> Instructions to follow:
Show each line of the data below that contains the string "icon", treating uppercase and lowercase letters as distinct.

* * * * * * * * *

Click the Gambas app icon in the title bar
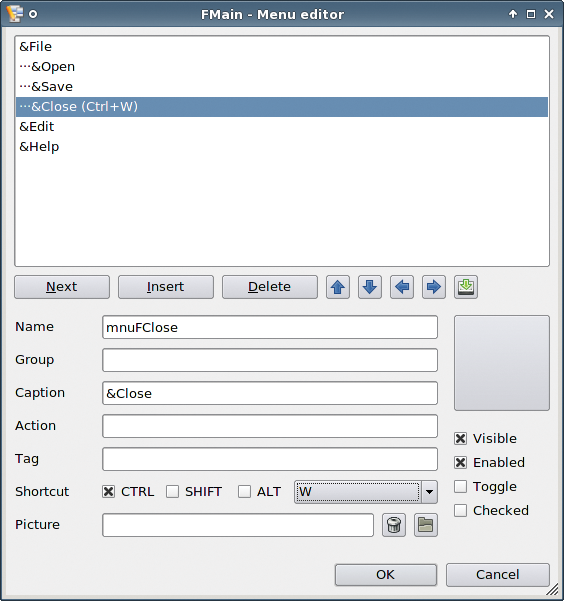Viewport: 564px width, 601px height. coord(15,14)
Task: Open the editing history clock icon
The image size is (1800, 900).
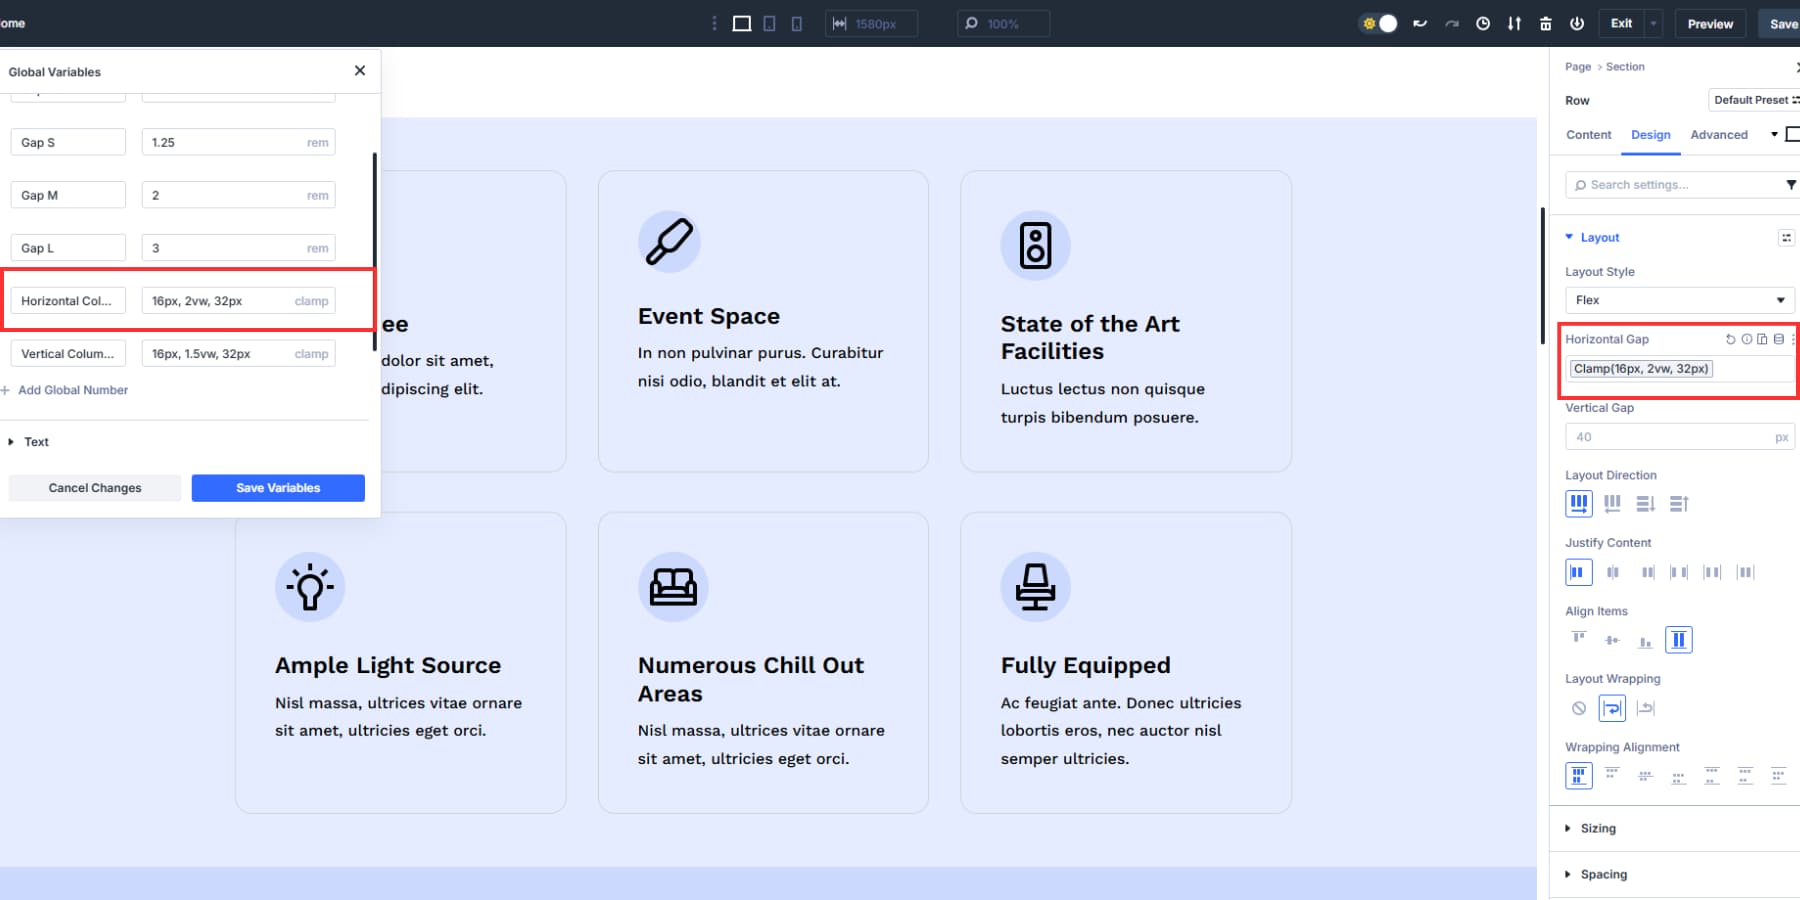Action: click(1483, 24)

* * * * * * * * *

> Finished exercise:
Click the Gambas app icon in the title bar
Task: Open the editing history clock icon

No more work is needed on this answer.